-- EXTRACT follows --

I love books. Actual, physical books.
In fact when I first heard about e-readers the idea just turned me cold. How could people give up the feel of a proper book in their hands, the artwork on the sleeves, and all those creases in the spine that acted as waypoints for the adventure you’d just experienced? What grey, cold, computer could have the same heartwarming effect?
Well, as it turns out…the Amazon Kindle.
I bought my first Kindle as kind of an experiment. The slim plastic casing was lightweight, easy to hold, and in direct sunlight the pages looked, well, like a book. I tried in vain to fight the lures of this temptress, but in truth, she had me once I read my first e-inked line. The transition was swift. When perusing the listings on Amazon I’d check to see if new titles came in digital formats. Second-hand bookshops, once a sanctuary to me, slipped from my mind and faded into legend. Only something that could be emailed to my device was worthy of inclusion in my collection.
I had been digitised.
Where once I was a man whose home was packed with books, now the shelves were empty, an ebook collection nestled in the slim belly of my Kindle…and I was happy.

-- EXTRACT concluded --
-- MATERIAL SUPPLIED follows --

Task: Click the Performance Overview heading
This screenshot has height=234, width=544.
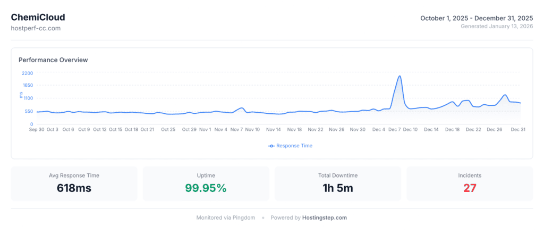Action: click(x=53, y=60)
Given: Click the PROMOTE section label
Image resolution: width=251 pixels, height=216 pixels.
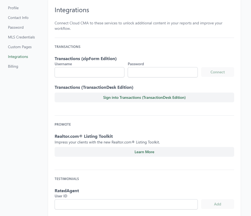Looking at the screenshot, I should [62, 124].
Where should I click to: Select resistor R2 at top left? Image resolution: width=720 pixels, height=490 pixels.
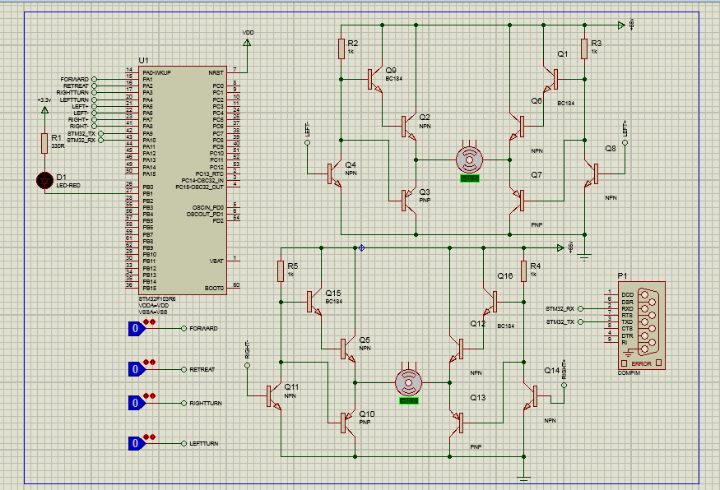click(341, 49)
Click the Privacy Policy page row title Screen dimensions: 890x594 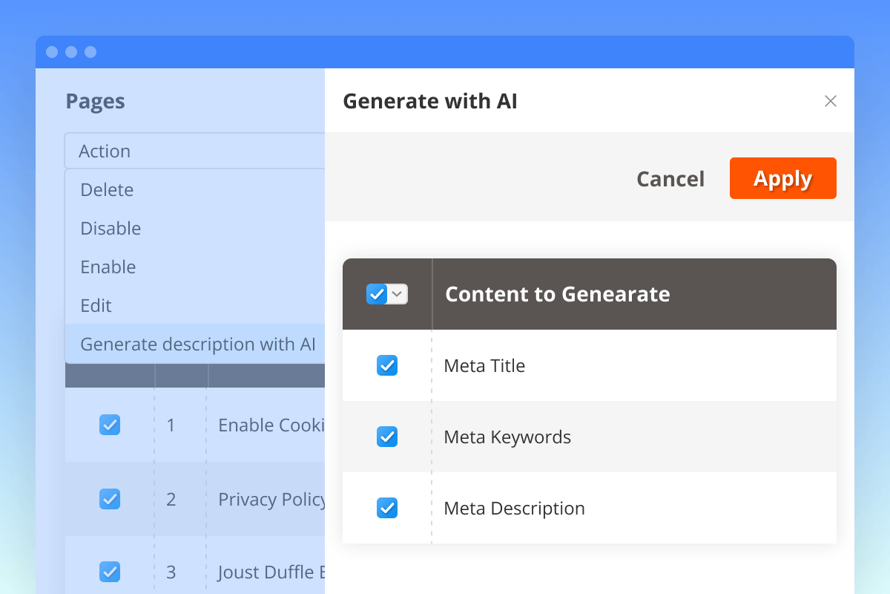(x=271, y=500)
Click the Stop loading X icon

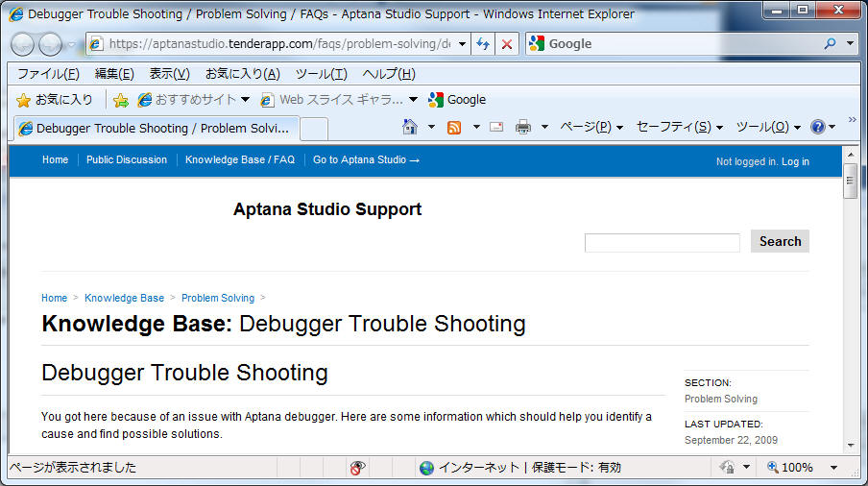click(x=507, y=44)
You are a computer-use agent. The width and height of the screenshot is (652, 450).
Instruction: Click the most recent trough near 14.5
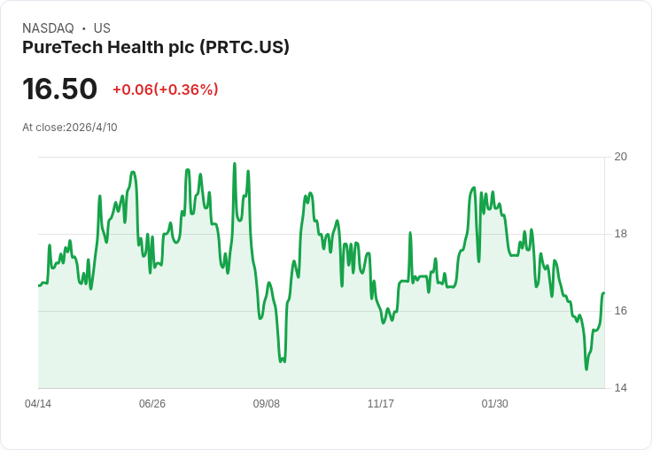[x=586, y=369]
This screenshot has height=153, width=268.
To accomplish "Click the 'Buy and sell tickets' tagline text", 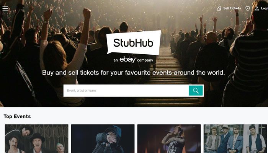I will coord(134,73).
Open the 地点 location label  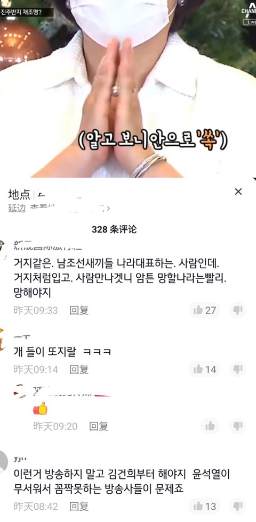point(19,194)
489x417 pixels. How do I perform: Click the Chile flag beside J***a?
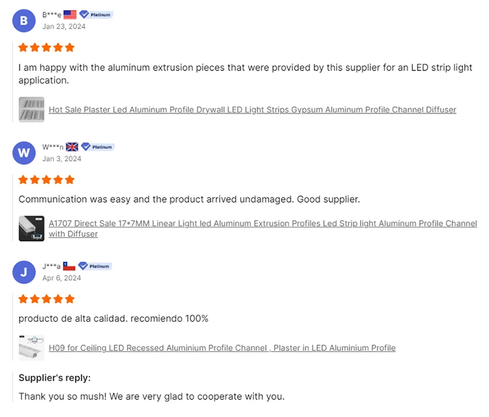tap(69, 266)
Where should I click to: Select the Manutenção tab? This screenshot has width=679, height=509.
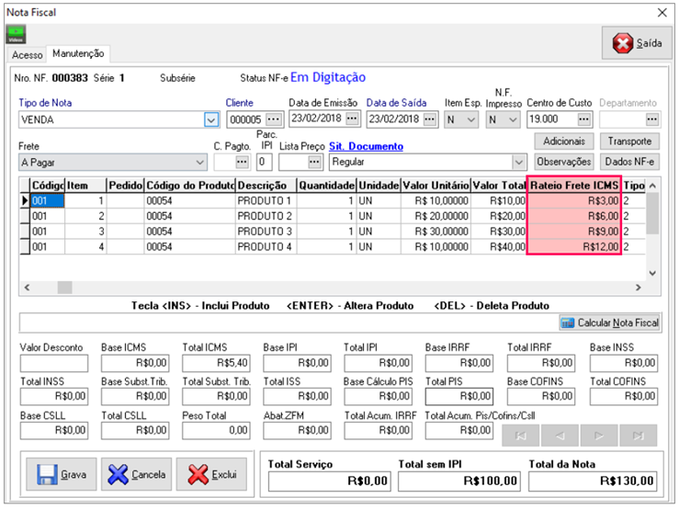(79, 54)
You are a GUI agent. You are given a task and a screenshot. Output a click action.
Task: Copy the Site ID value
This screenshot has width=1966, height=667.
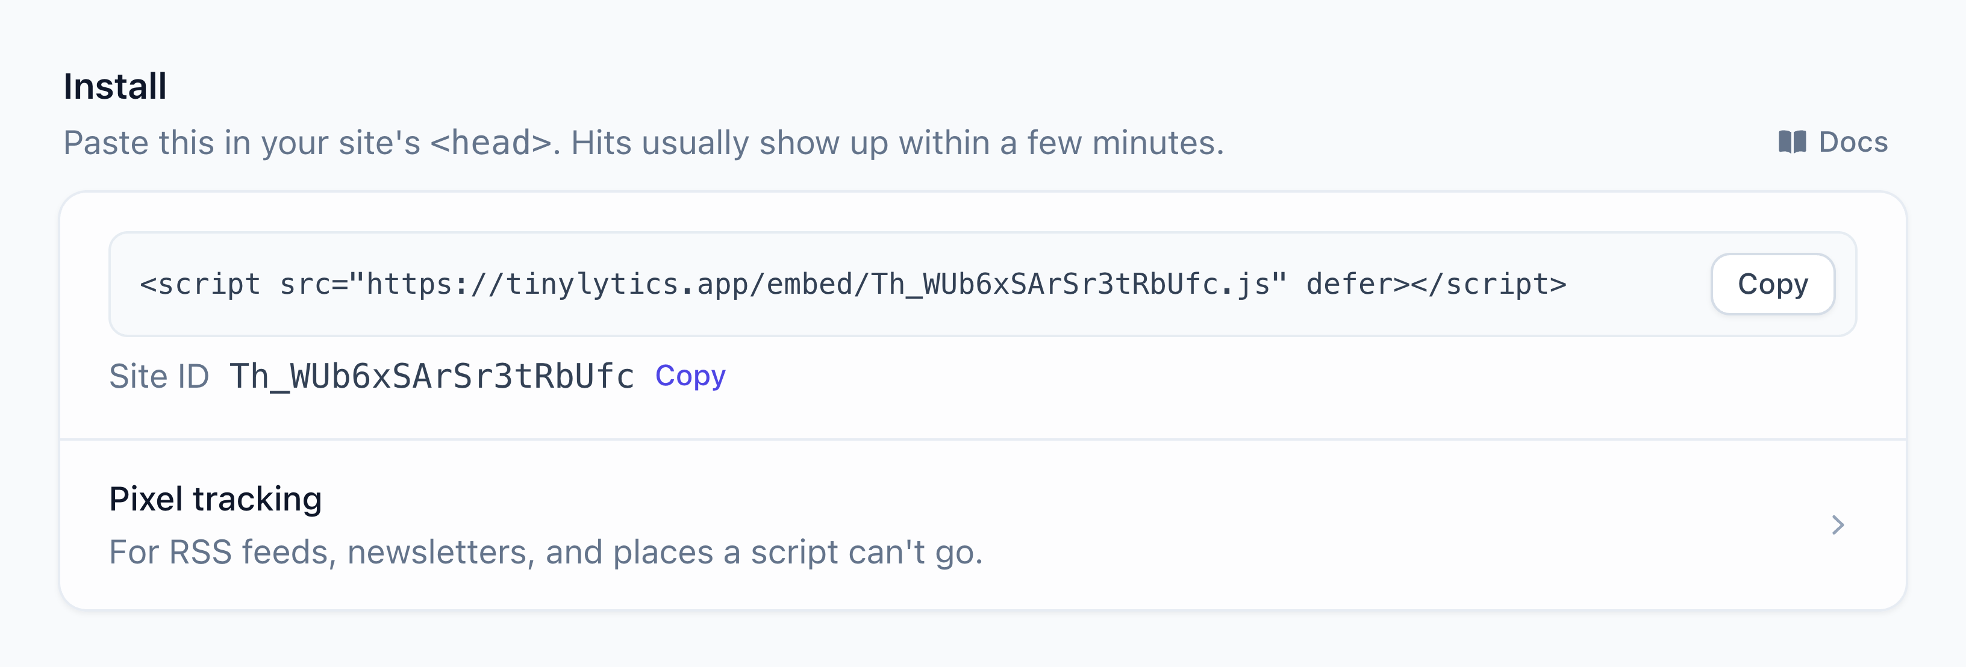[690, 375]
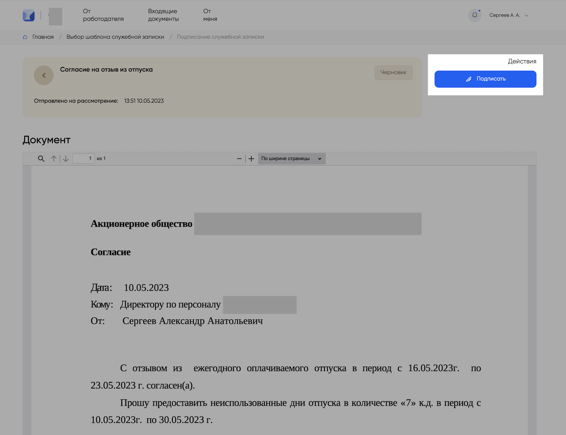The height and width of the screenshot is (435, 566).
Task: Open search in the document viewer
Action: pos(41,159)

-- MATERIAL SUPPLIED concluded --

ACTIVITY LIST.
1) From the Kindle essay, copy everything from "In fact when" down to "out…the Amazon Kindle.".
2) Answer these questions from the Kindle essay:
(a) What three things about a proper book does the writer fear people would give up with e-readers?
(b) In what spirit did the writer buy a first Kindle?
(c) What did the writer check for when perusing the listings on Amazon?

EXERCISE RESPONSES.
1)
In fact when I first heard about e-readers the idea just turned me cold. How could people give up the feel of a proper book in their hands, the artwork on the sleeves, and all those creases in the spine that acted as waypoints for the adventure you’d just experienced? What grey, cold, computer could have the same heartwarming effect?
Well, as it turns out…the Amazon Kindle.

2)
(a) The feel of a proper book in their hands, the artwork on the sleeves, and the creases in the spine.
(b) As kind of an experiment.
(c) Whether new titles came in digital formats.